L’affaire risque d’entacher la prestigieuse Brigade des sapeurs-pompiers de Paris. Accusés de viol par une étudiante norvégienne de 20 ans, six des huit pompiers placés en garde à vue ce week-end ont été présentés, ce lundi, à la section des affaires militaires du parquet de Paris. Agés de 23 à 35 ans, ils ont ensuite été présentés à un juge d’instruction dans le cadre d’une information judiciaire ouverte des chefs de viols en réunion et non empêchement de crime, indique à 20 Minutes le parquet de Paris. Le magistrat instructeur les a placés sous le statut de témoin assisté.
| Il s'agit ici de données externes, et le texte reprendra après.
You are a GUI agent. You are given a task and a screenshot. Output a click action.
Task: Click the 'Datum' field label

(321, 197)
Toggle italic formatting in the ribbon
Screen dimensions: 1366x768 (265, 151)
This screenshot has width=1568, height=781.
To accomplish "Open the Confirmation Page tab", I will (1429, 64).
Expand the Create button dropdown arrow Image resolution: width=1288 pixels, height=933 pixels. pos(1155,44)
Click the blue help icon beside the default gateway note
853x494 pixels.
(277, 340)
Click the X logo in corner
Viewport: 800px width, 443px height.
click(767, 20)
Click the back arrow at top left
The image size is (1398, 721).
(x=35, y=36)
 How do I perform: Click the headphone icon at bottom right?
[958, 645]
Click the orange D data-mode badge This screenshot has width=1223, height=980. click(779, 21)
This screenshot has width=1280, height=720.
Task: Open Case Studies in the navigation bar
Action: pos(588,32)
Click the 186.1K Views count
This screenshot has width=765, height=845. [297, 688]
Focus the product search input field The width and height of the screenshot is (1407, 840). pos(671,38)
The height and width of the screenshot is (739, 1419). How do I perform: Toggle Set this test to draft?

Les faits remontent à la nuit de vendredi à samedi. Plusieurs pompiers sont allés passer la soirée au Frog & Princess, un bar situé dans le 6e arrondissement de la capitale, pour fêter le départ d’un collègue. C’est là que des militaires ont rencontré la plaignante qui était avec deux amies. Vers 2h30, certains partent au Shannon, un autre bar de l’arrondissement. Une heure trente plus tard, alors que l’alcool commence à faire effet, l’un d’eux, Mathieu G., 26 ans, a regagné la caserne Plaisance, dans le 14e arrondissement, accompagné par Gunhild S.. Aux policiers, la jeune étudiante norvégienne originaire de Bergen a déclaré avoir eu une relation sexuelle consentie avec ce caporal dans sa chambre.

« C’est une affaire complexe »

Mis hors de cause par la plaignante, Mathieu G. ne fait pas partie des pompiers présentés ce lundi à la justice. En revanche, elle accuse d’autres sapeurs, qui se trouvaient déjà à la caserne quand ils s’y sont rendus, de lui avoir imposé ensuite plusieurs relations. Elle est « sûre » d’avoir été violé par « 6 ou 7 » pompiers, a-t-elle déclaré aux policiers. Mais elle précise qu’elle ne peut pas les reconnaître, les faits s’étant passés dans le noir. Après ça, elle s’était enfermée dans les toilettes de la caserne avant d’être recueillie au petit matin par l’une de ses amies, en état de choc. Gunhild S. est allée déposer plainte dans la journée de samedi.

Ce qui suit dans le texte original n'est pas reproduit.